The Face of Entrepreneurship Gets Younger and Younger
Requirement To Start Company: Laptop and Good Idea
In the old days, the entrepreneurial avenues that were open to minors could have been a paper route, mowing the lawns in your neighborhood, or a lemonade stand. But thanks to cheap bandwidth, online advertising, broadband access, and the ability to spread ideas through blogs or social networks, younger and younger people with little funding and few connections have been starting Internet-related companies in recent years.

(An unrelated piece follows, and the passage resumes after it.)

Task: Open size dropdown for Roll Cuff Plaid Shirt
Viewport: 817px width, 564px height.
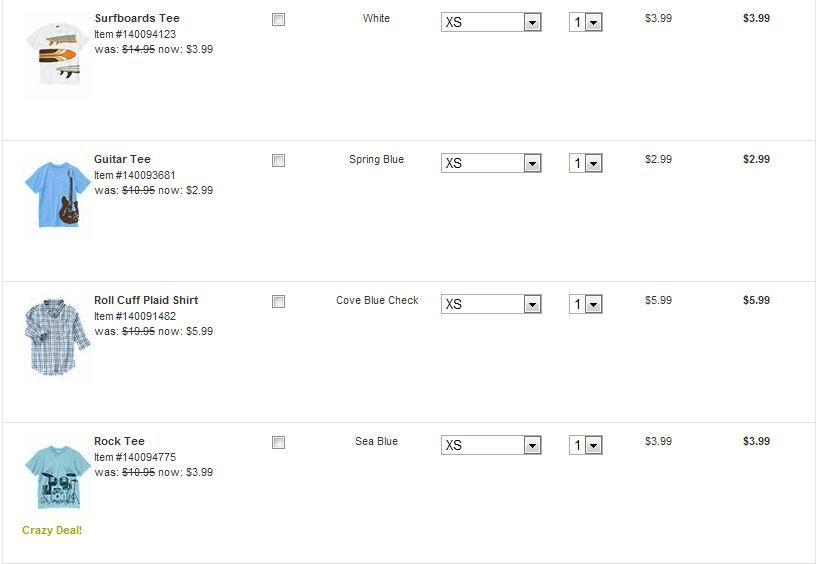Action: pos(490,304)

In ninth grade, Zaid Farooqui cofounded Web design company Cyquester Technologies and hired an employee in India for $400 a month. In tenth grade, Steven Bao sold a Facebook program to a Silicon Valley venture capitalist and started the Facebook Developers Meetups in Boston this summer. Entrepreneurs who launch companies in puberty are anomalies, but the Web has lowered the bar for people with skills and ideas. People don’t need a development team or a big budget - they just need a good idea and a laptop.

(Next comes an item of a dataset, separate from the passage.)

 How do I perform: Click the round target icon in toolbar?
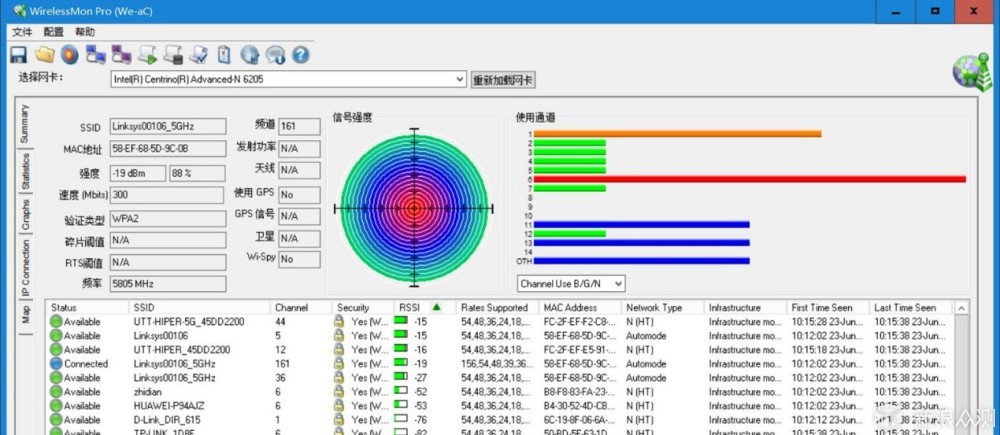(x=70, y=55)
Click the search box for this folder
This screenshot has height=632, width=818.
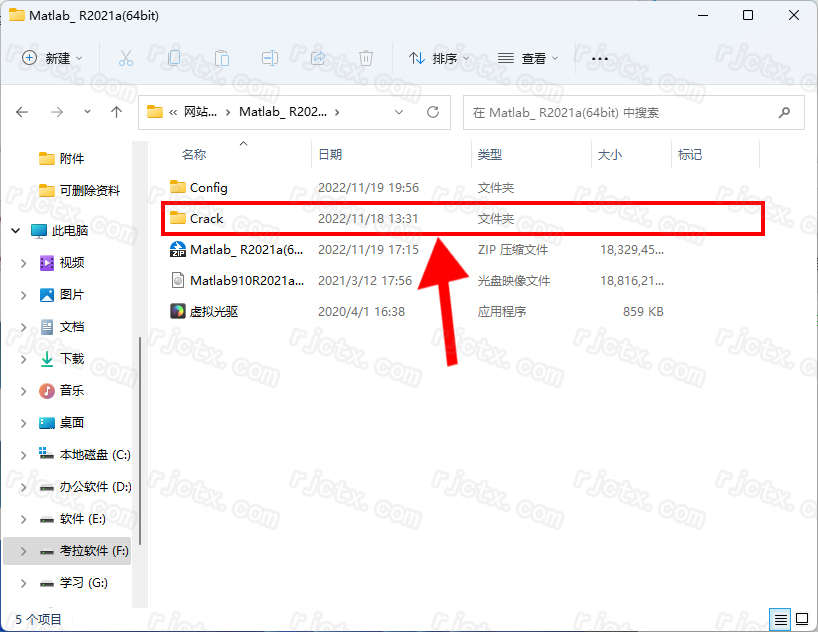pos(620,112)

Y Combinator, started by entrepreneurs in 2005, introduces founders to investors, and doles out funds to the budding moguls who participate in its weekly dinners, giving striving entrepreneurs a community. Typically, the firm provides startups $5,000, plus $5,000 per founder, in exchange for a 6% stake in each company. The average entrepreneur in a Y Combinator session is 25, and he or she does not need an advanced degree, connections, or work experience. Jessica Livingston, a cofounder, said that there’s a trend of younger people launching startups. “It was cheaper to start one, and you don’t need to ask permission” from investors, she said.